Thursday 27 February 2003 at RAL

Present: Bruce Barnett, Ian Brawn, Eric Eisenhandler (chair), John Garvey, Norman Gee, Tony Gillman, Stephen Hillier, Murrough Landon, Gilles Mahout, Viraj Perera, Weiming Qian, David Sankey, Peter Watkins


Click this side                               Click this side
for summaries                                for slides (pdf)
CMM hardware and firmware status........................Ian
ROD hardware and firmware status......................Viraj
TTC, TCM, VMM etc. status.............................Viraj
ROD test status.......................................Bruce
CPM hardware.............................Gilles for Richard
CPM tests............................................Gilles
CPM timing calibration techniques.....................Steve
Serialiser and loss of link.............................Ian 
Online software
Software summary.............................Bruce/Murrough
Recent meeting highlights
Database and Monitoring workshops........Murrough (DB)(Mon)
ATLAS week.............................................Eric
General discussion
What test hardware is needed, and where; UK tests; long-term schedule
Any other business
Date of next UK meeting


CMM hardware and firmware status - Ian Brawn (slides)

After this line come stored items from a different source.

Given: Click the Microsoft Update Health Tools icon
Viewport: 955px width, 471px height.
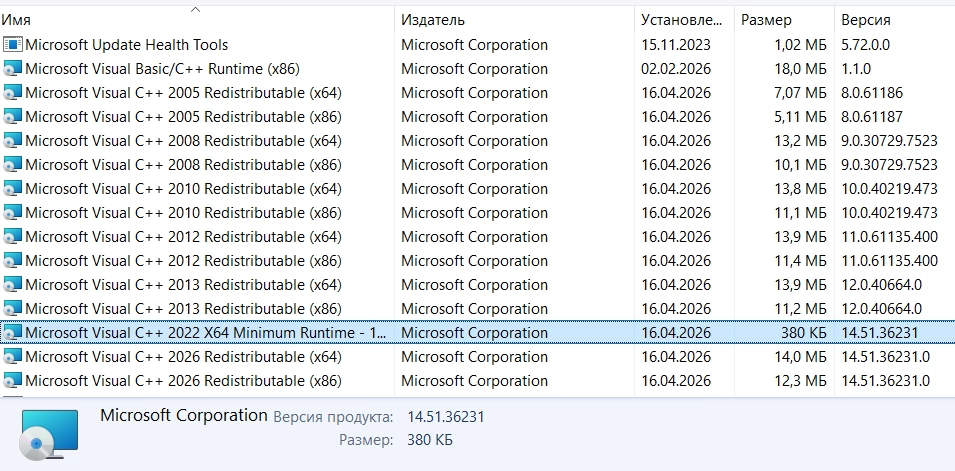Looking at the screenshot, I should pyautogui.click(x=13, y=45).
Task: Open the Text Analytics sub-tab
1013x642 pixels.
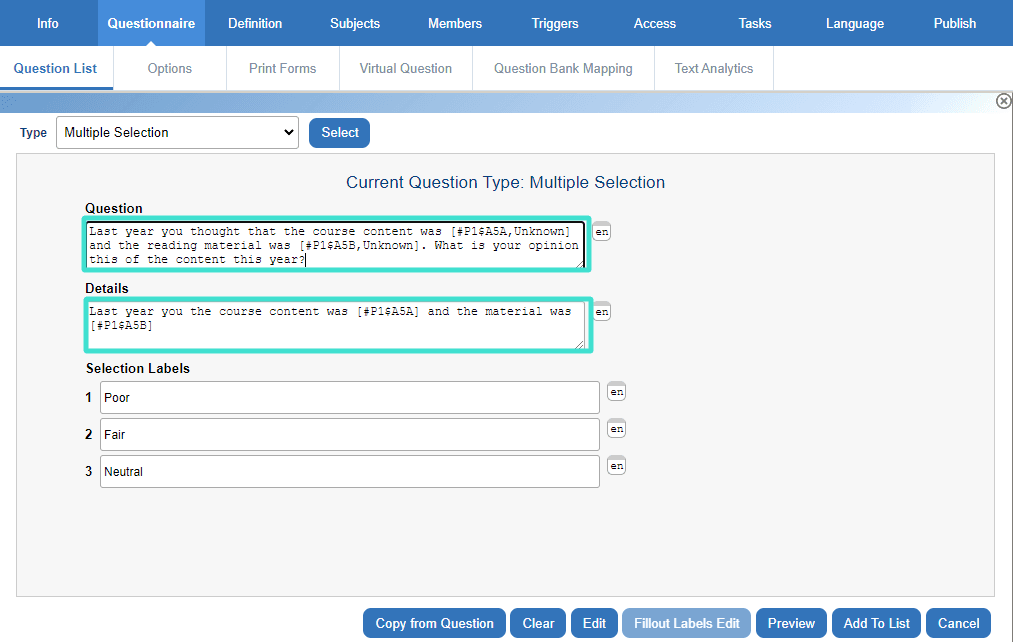Action: tap(713, 69)
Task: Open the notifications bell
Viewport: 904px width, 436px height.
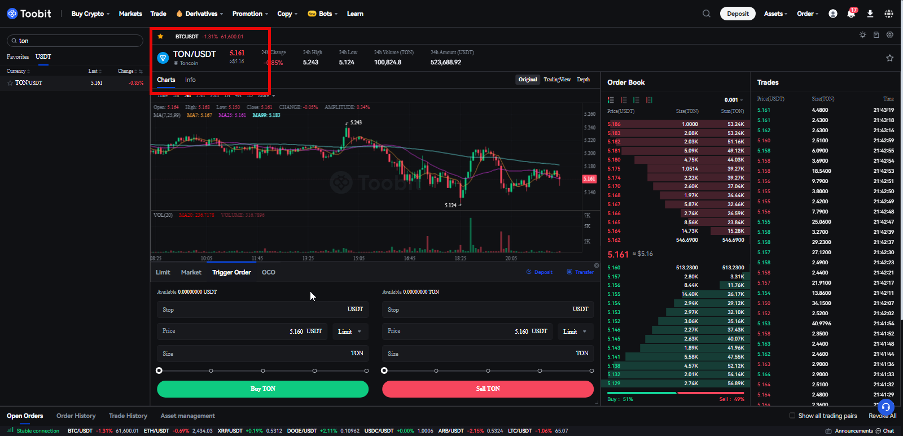Action: (x=851, y=14)
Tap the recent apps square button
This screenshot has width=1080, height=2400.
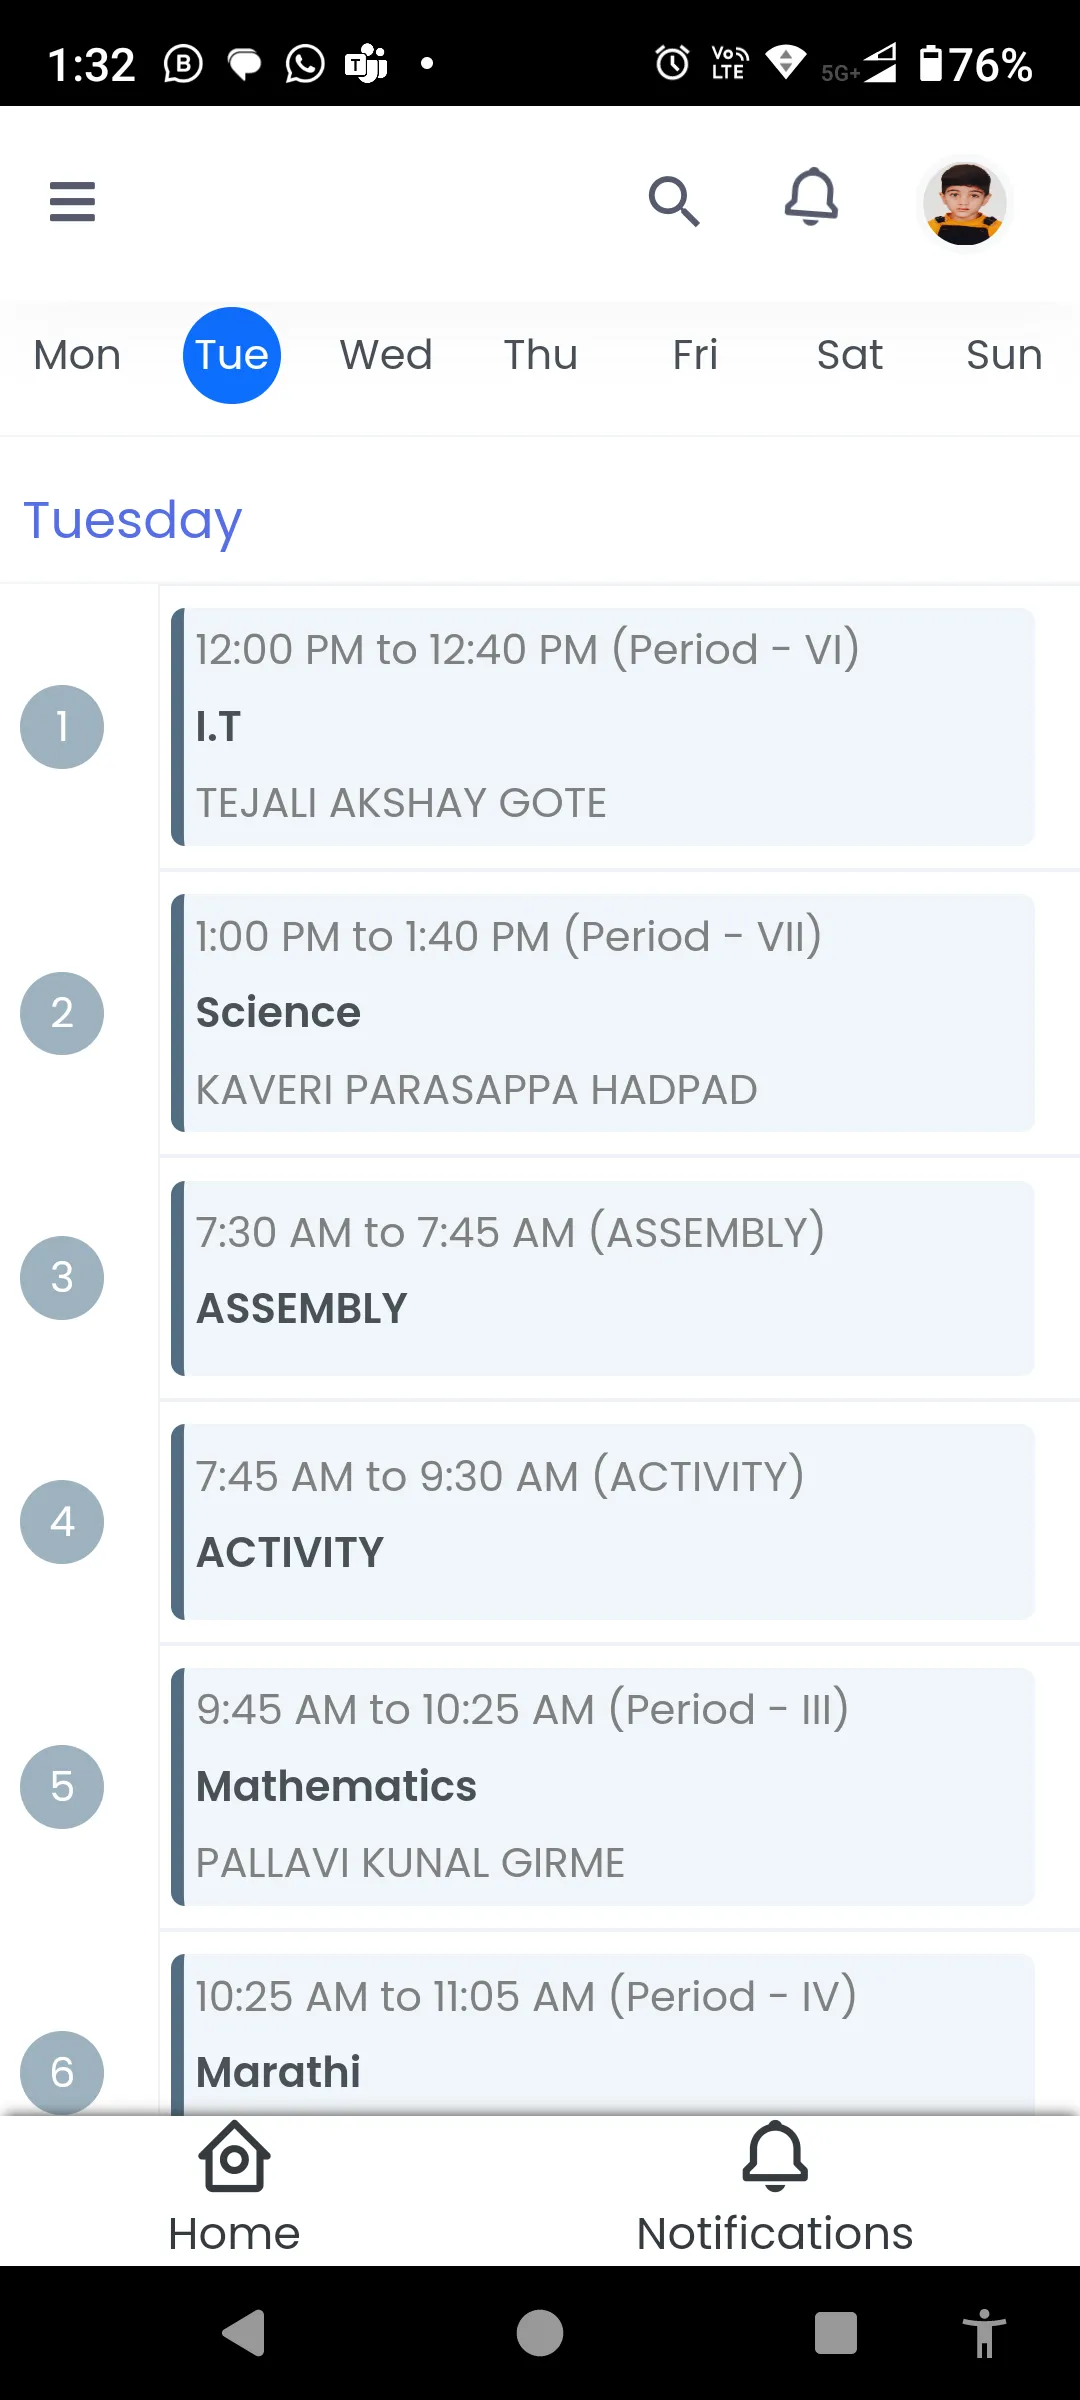point(835,2333)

Ian presented the status of the current and next generation of CMMs. The testing of the current CMM has finished, bar one minor firmware bug in the VME control CPLD. For the next generation of CMM, five PCBs will be manufactured. Initially, two will be assembled. Documentation needs to be updated as some registers have been added. Commissioning of these modules should begin in April. Firmware for the Jet versions of the CMM is being developed by a collaboration of RAL, Mainz and Stockholm. Note that licencing under EuroPractice needs to be sorted out.

ROD hardware and firmware status - Viraj Perera (slides)

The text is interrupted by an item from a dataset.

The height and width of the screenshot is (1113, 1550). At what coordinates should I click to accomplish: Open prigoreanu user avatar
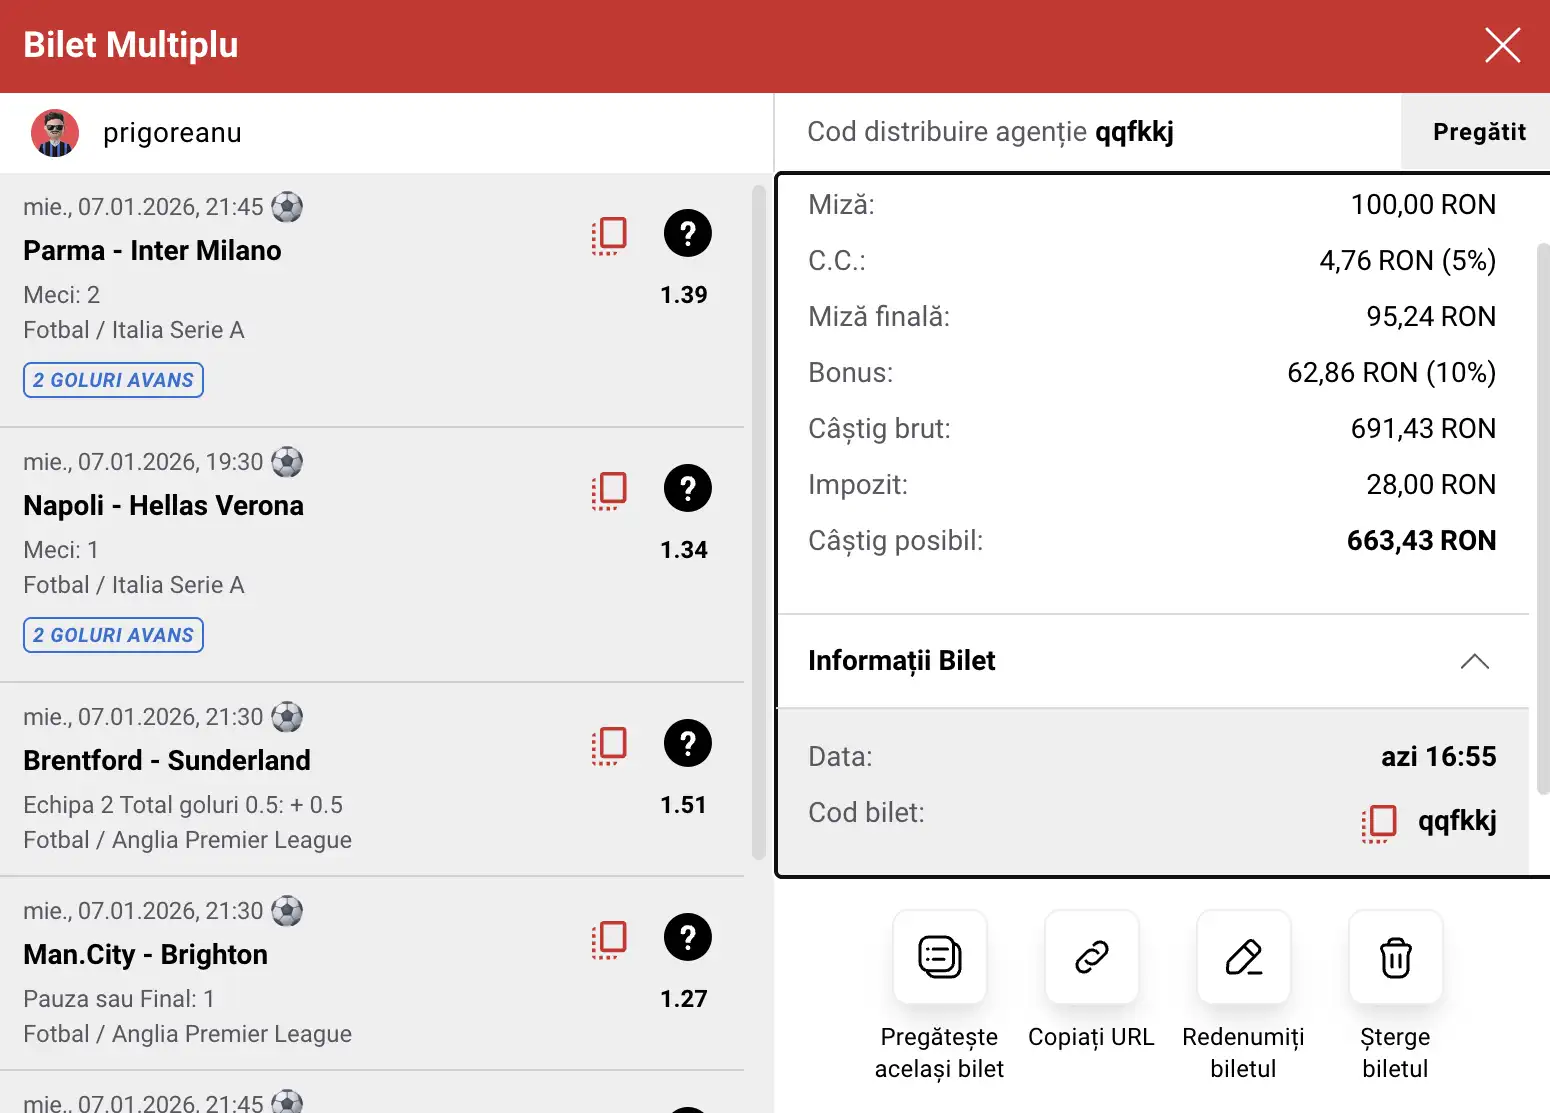(55, 133)
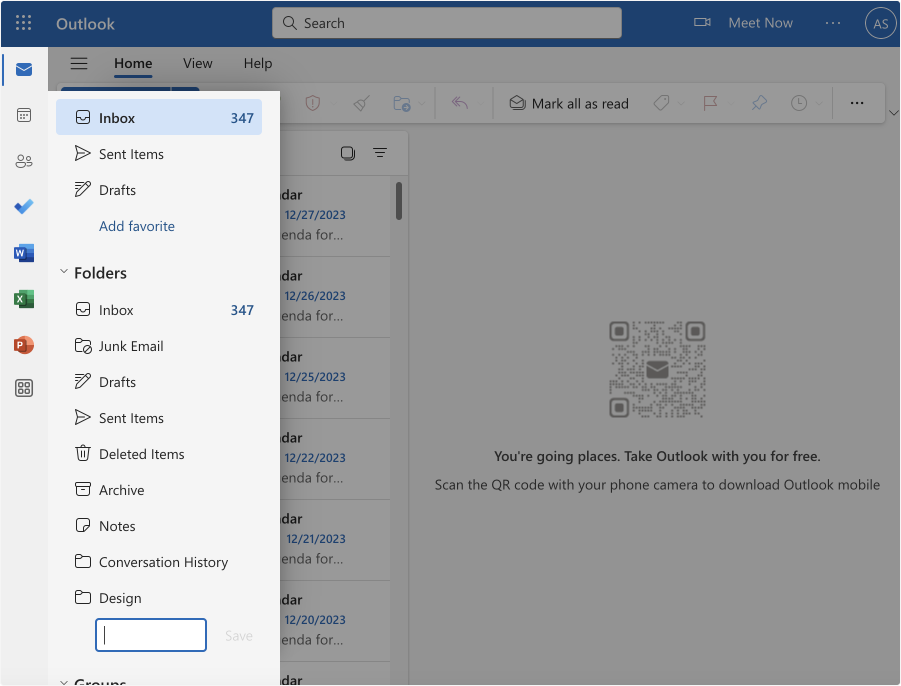Image resolution: width=901 pixels, height=686 pixels.
Task: Select the People icon in the sidebar
Action: click(x=23, y=160)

Viraj summarised the status of the ROD firmware (see slide 1) and the modules (first item, slide 2). Specifications for JEP CMM firmware (jet, energy) are still lacking.

TTC, TCM, VMM etc. status - Viraj Perera (slides)

Viraj presented a table (slide 2) showing the status of the various modules. The six new RODs still need G-link Rx cards. TTCrx situation is messy due to multiple versions and some problems with the old ones.

ROD test status - Bruce Barnett (slides)

Bruce said that a second ROD crate had been set up to allow independent testing, but there had been problems with the hardware. The second crate is useful for debugging multi-crate run-control software. He then summarised the status of the various flavours of ROD firmware that are in various stages of testing; see his talk for details.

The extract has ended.